**SET TASK**
Replace every "Viewport" in the records below with "Window", and leave everything else unchanged.
Start of GIVEN RECORDS
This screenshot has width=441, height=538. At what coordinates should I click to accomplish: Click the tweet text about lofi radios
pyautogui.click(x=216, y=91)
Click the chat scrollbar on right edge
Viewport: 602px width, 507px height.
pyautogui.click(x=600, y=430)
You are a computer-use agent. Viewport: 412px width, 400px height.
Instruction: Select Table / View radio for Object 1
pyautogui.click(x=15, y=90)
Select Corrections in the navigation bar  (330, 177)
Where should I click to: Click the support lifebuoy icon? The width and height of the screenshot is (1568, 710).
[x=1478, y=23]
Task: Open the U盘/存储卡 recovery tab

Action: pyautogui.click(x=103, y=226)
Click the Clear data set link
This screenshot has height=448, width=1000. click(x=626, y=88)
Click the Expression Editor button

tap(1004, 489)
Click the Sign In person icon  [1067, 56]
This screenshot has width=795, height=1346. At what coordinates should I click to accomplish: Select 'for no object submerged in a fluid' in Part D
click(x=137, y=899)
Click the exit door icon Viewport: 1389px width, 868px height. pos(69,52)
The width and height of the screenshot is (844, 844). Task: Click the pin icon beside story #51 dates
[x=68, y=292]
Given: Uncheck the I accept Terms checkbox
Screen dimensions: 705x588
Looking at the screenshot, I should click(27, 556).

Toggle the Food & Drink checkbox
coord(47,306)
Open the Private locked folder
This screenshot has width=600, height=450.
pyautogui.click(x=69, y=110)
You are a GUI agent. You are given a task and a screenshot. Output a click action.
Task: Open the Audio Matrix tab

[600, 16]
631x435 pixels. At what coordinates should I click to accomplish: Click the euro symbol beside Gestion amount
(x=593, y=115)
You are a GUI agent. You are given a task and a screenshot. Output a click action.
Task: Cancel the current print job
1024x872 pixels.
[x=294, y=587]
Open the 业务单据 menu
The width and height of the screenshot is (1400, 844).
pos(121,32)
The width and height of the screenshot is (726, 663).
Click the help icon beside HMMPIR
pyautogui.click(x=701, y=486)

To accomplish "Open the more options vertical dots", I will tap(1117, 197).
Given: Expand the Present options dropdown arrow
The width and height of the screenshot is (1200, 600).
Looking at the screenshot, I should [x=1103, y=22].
End of GIVEN RECORDS
**REPLY TO THE TASK**
This screenshot has width=441, height=538. At what coordinates should I click to accomplish: Click the tweet text about lofi radios
pyautogui.click(x=216, y=91)
Click the chat scrollbar on right edge
Window: 602px width, 507px height.
pyautogui.click(x=600, y=430)
You are a computer-use agent. Window: 412px width, 400px height.
Instruction: Select Table / View radio for Object 1
pyautogui.click(x=15, y=90)
Select Corrections in the navigation bar  (330, 177)
Where should I click to: Click the support lifebuoy icon? The width and height of the screenshot is (1568, 710).
[x=1478, y=23]
Task: Open the U盘/存储卡 recovery tab

Action: pyautogui.click(x=103, y=226)
Click the Clear data set link
This screenshot has height=448, width=1000. click(x=626, y=88)
Click the Expression Editor button

tap(1004, 489)
Click the Sign In person icon  [1067, 56]
This screenshot has width=795, height=1346. At what coordinates should I click to accomplish: Select 'for no object submerged in a fluid' in Part D
click(x=137, y=899)
Click the exit door icon Window: 1389px width, 868px height. pos(69,52)
The width and height of the screenshot is (844, 844). Task: Click the pin icon beside story #51 dates
[x=68, y=292]
Given: Uncheck the I accept Terms checkbox
Screen dimensions: 705x588
Looking at the screenshot, I should click(27, 556).

Toggle the Food & Drink checkbox
coord(47,306)
Open the Private locked folder
This screenshot has width=600, height=450.
pyautogui.click(x=69, y=110)
You are a GUI agent. You are given a task and a screenshot. Output a click action.
Task: Open the Audio Matrix tab

[600, 16]
631x435 pixels. At what coordinates should I click to accomplish: Click the euro symbol beside Gestion amount
(x=593, y=115)
You are a GUI agent. You are given a task and a screenshot. Output a click action.
Task: Cancel the current print job
1024x872 pixels.
[x=294, y=587]
Open the 业务单据 menu
The width and height of the screenshot is (1400, 844).
pos(121,32)
The width and height of the screenshot is (726, 663).
Click the help icon beside HMMPIR
pyautogui.click(x=701, y=486)

To accomplish "Open the more options vertical dots", I will tap(1117, 197).
Given: Expand the Present options dropdown arrow
The width and height of the screenshot is (1200, 600).
Looking at the screenshot, I should [x=1103, y=22].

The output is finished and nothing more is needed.